Religion / World Mission

There’s a helpful piece up on Craig’s blog that sketches out an answer to the question that I think will be on the mind of many this weekend as they sit in Church. If God does not will evil upon us, then how can God abide such horror such as we see today in Haiti?

“Theologian David Bentley Hart offers the best answer I know in his book The Doors of the Sea: Where Was God in the Tsunami?  He wrote it upon reflecting on the great tsunami that struck Asia in 2004.  Hart reminds us that ‘we are to be guided by the full character of what is revealed of God in Christ.  For, after all, if it is from Christ that we are to learn how God relates himself to sin, suffering, evil, and death, it would seem that he provides us little evidence of anything other than a regal, relentless, and miraculous enmity: sin he forgives, suffering he heals, evil he casts out, and death he conquers.  And absolutely nowhere does Christ act as if any of these things are part of the eternal work or purposes of God.’

As we participate vicariously in the tormented tears of young girls, lost and alone in the Haitian darkness, as our hearts pour out tears for the thousands of sons and daughters and mothers and fathers who have died so suddenly and shockingly, and as we turn to our task of being the loving and living hands of Christ in response to this tragedy,  let us never forget the urgent truth about God that it is our vocation to proclaim: God does not will our sickness or our death; God does not will that evil be done; God has conquered evil and death through the Cross.  This is the meaning of the empty tomb.
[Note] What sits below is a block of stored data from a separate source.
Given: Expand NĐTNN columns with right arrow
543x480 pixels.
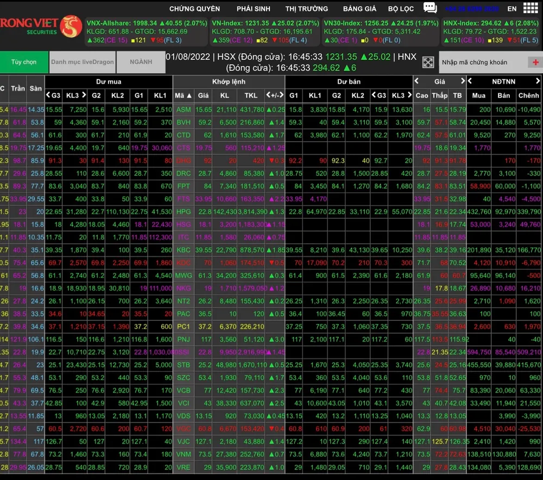Looking at the screenshot, I should click(x=538, y=81).
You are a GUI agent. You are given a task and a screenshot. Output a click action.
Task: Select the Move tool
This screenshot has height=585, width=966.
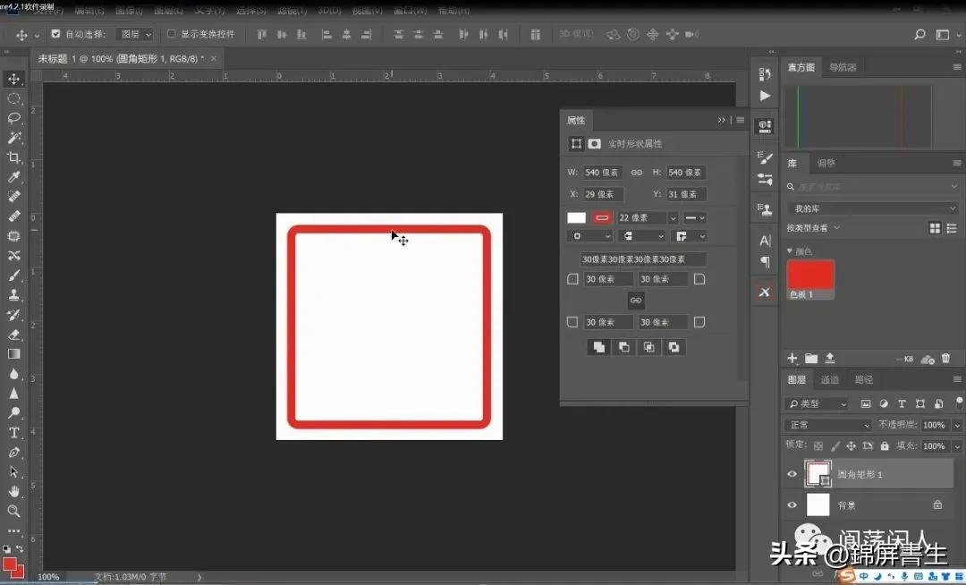click(13, 79)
This is our Easter faith.  As Hart says so well, ‘Ours is, after all, a religion of salvation.  Our faith is in a God who has come to rescue his creation from the absurdity of sin, the emptiness and waste of death, the forces – whether calculating malevolence or imbecile chance – that shatter living souls; and so we are permitted to hate these things with perfect hatred.’

Where, then, is God in the earthquake? Hart puts it well: ‘As for comfort, when we seek it, I can imagine none greater than the happy knowledge that when I see the death of a child, I do not see the face of God but the face of his enemy…. for [ours] is a faith that set us free from optimism long ago and taught us hope instead….rather than showing us how the tears of a small girl suffering in the dark were necessary for the building of the Kingdom, [God] will instead raise her up and wipe away all tears from her eyes – and there shall be no more death, nor sorrow, nor crying nor any more pain, for the former things will have passed away, and he that sits upon the throne will say, ‘Behold, I make all things new.””

Read the full article here.

The Author

Episcopal bishop, dad, astronomer, erstwhile dancer...

4 Comments

  1. Just bought Hart’s book to pour over in advance of this weekend’s sermon. Thanks Craig for reminding me of it. Thanks be to God for Amazon and Kindle format purchases.

  2. Hart is one of my favorite theologians, and really nails it on the head. It comes out of a short essay he wrote for the Wall Street Journal. Beautiful.

  3. Hopefully I’ll have finished the book by Sat. and it will help inform the sermon on Sunday. I’ll let you know Jeffrey.